A secretaria de Segurança Pública do Estado divulgou um relatório sobre o quadro de 2023, e apresentou uma avaliação sobre as deficiências a serem superadas dentro da própria instituição policial:
“O relatório realça as regiões que precisam fortalecer as estratégias de prevenção à violência de gênero, aponta deficiências, boas práticas e a responsabilização dos autores nas investigações policiais.

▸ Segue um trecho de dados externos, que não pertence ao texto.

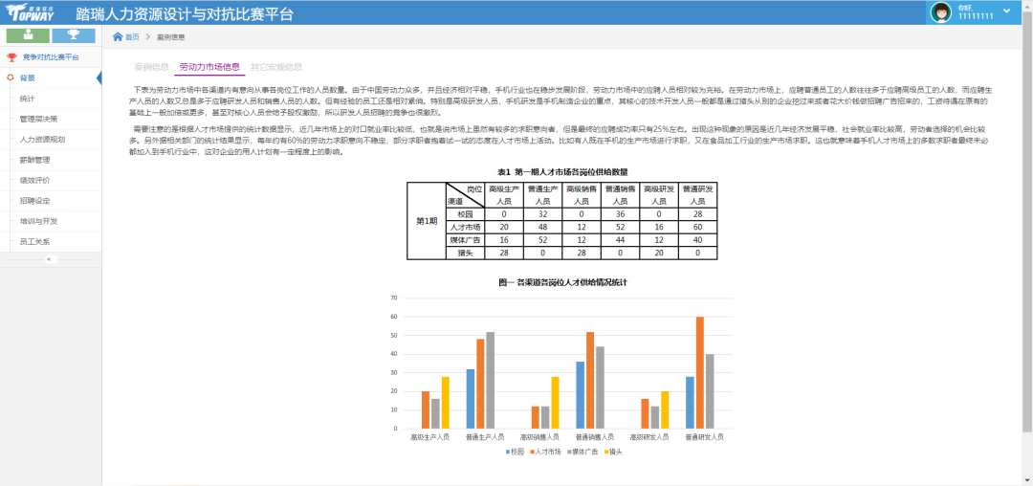Click the green user podium icon button
This screenshot has width=1033, height=486.
27,36
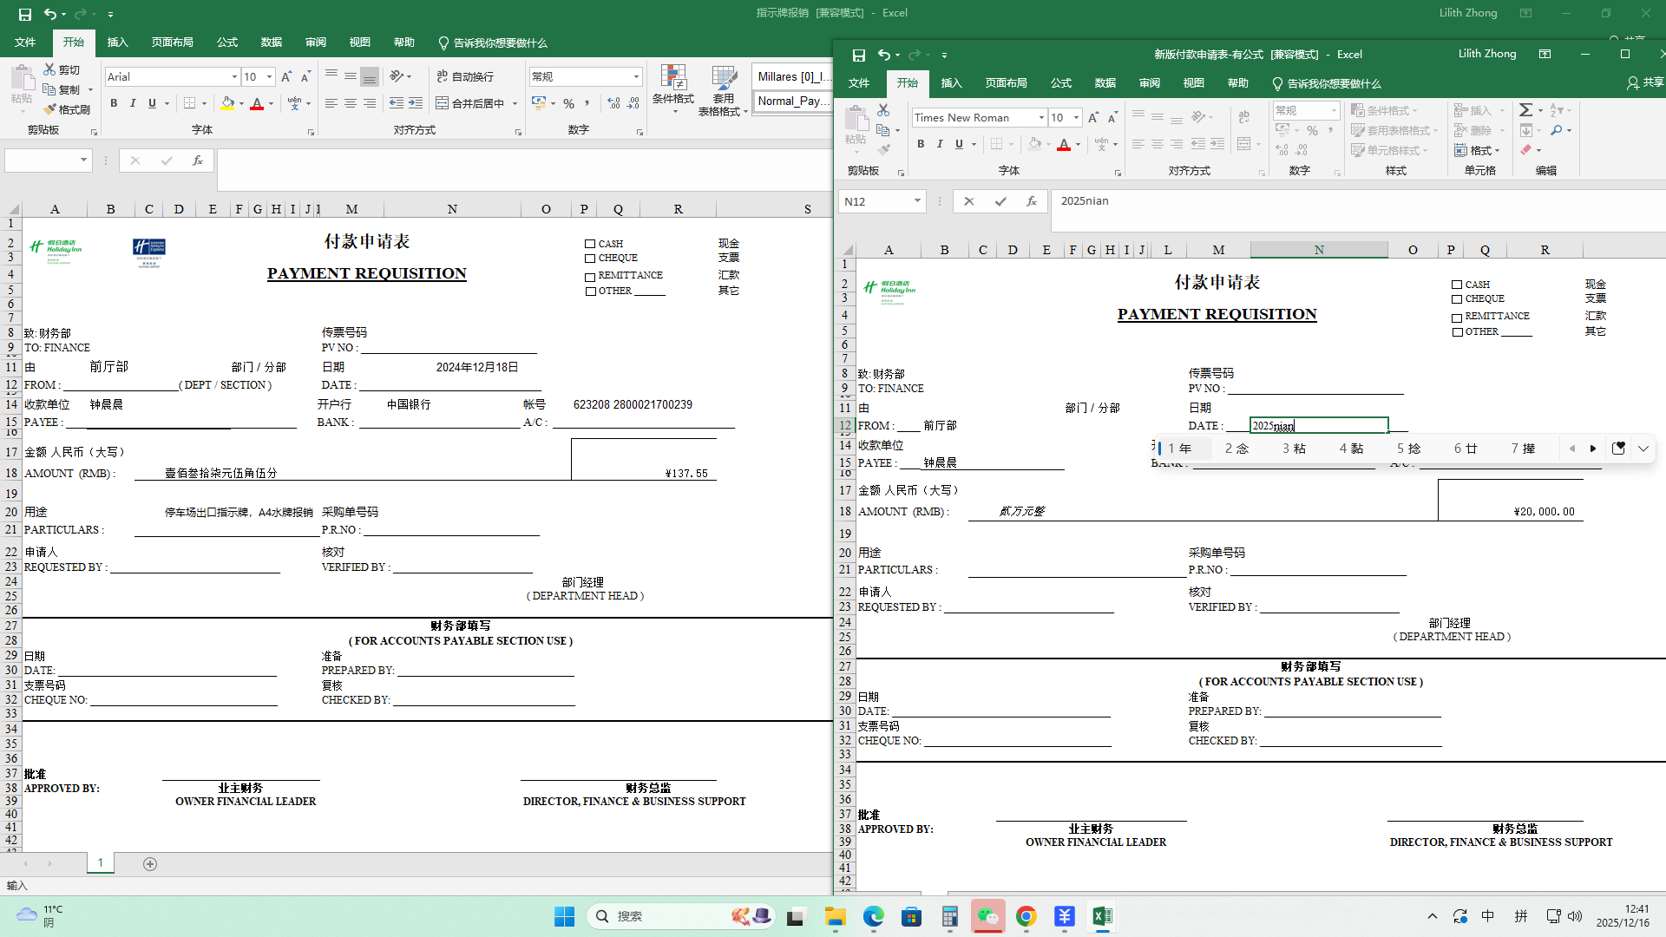
Task: Tick REMITTANCE checkbox in right form
Action: point(1457,318)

É uma análise humanizada dos números, causas e consequências da violência contra as mulheres, com o papel de alertar a instituição sobre a letalidade feminina, bem como para mudança do olhar policial diante das mortes dolosas de mulheres e meninas no estado de Mato Grosso”, apontou o diretor de Inteligência, delegado Juliano Carvalho.
O PROBLEMA DE CULTURA
Na prática, em 2023 tivemos dois episódios emblemáticos que jogaram luz sobre a cultura machista que tem como consequência trágica a matança de mulheres. Primeiro o deputado estadual Gilberto Cattani (PL) gravou vídeos comparando as mulheres com vacas. Mais do que o deboche contra as mulheres de Mato Grosso, o discurso e o vídeo machista do parlamentar, reverberado nas redes sociais, são uma excrescência que alimenta a cultura do machismo. A Assembleia Legislativa passou ao largo da punição exemplar do deputado.

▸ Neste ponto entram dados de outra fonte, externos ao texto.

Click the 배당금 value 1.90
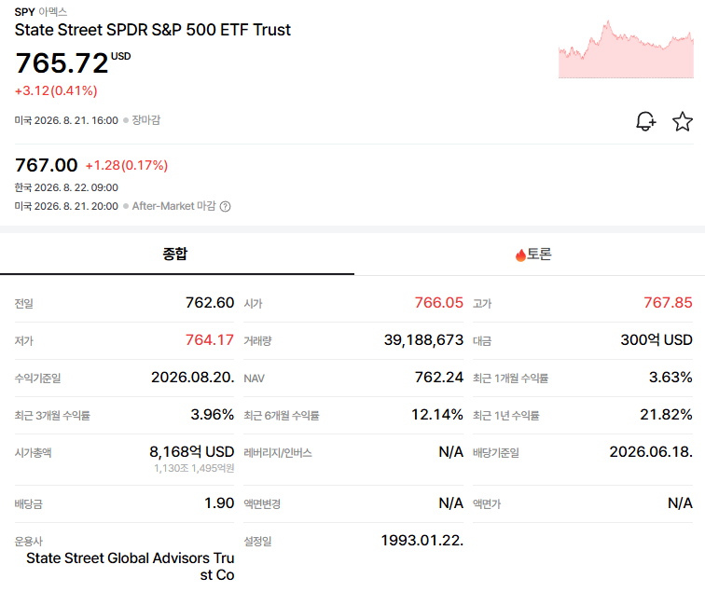 (219, 503)
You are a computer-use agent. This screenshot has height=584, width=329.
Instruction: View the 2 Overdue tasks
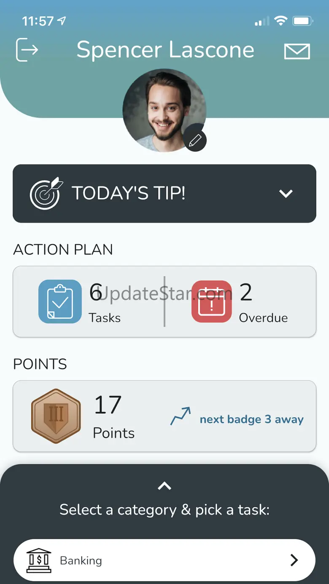click(x=262, y=302)
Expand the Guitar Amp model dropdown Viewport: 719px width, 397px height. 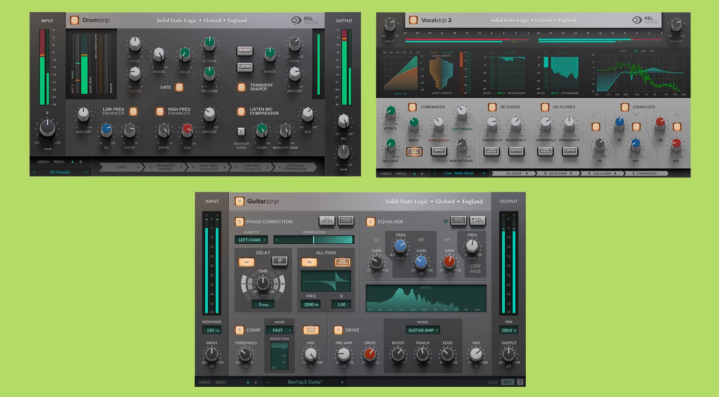pyautogui.click(x=423, y=330)
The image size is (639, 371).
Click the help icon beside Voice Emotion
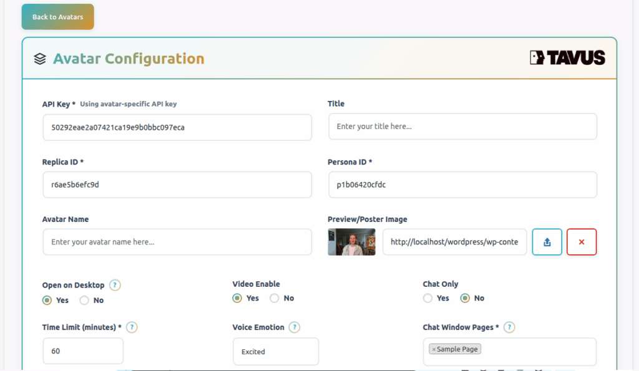coord(294,327)
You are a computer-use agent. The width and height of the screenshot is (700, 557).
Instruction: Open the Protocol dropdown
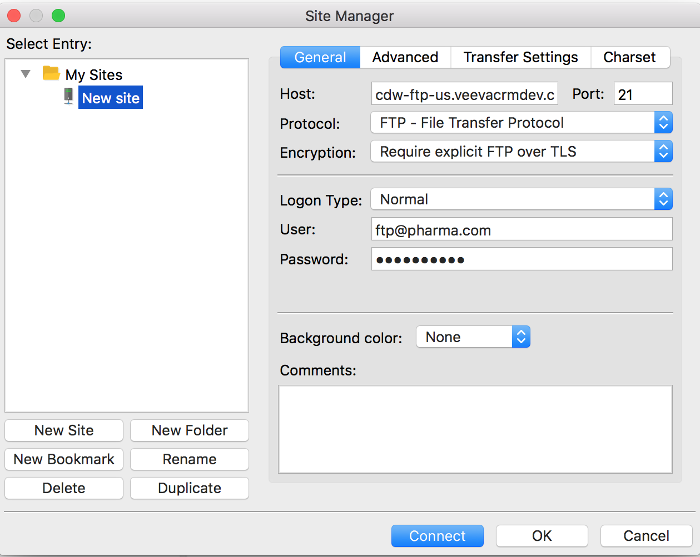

No Poder Judiciário, aconteceu a decisão que favoreceu com prisão domiciliar Carlinhos Bezerra, filho do ex-deputado federal Carlos Bezerra. Apesar das alegações contrárias do Ministério Público, o Poder Judiciário decidiu a favor de conceder o polêmico benefício especial para Carlinhos, um matador de mulher. No estado democrático, a decisão da Justiça, em óbvio, se cumpre, mas também deve ser questionada legitimamente pela sociedade.
Para além de mensagens nas suas redes sociais de sentimentos a cada assassinato de mulher, os políticos devem agir para começar a reverter a cultura do machismo que domina Mato Grosso. A matança envergonha, mas nem de longe se compara à dor dos parentes que perderam suas mães/filhas pelas mãos de um homem assassino. A mudança é lenta, e só pela construção de uma cultura do respeito é que poderemos reverter este quadro bárbaro.
A conferir se 2024 será o ano do começo da mudança cultural, o devido avanço civilizatório. Ou estaremos condenados a repetir a pergunta que não quer calar: até quando?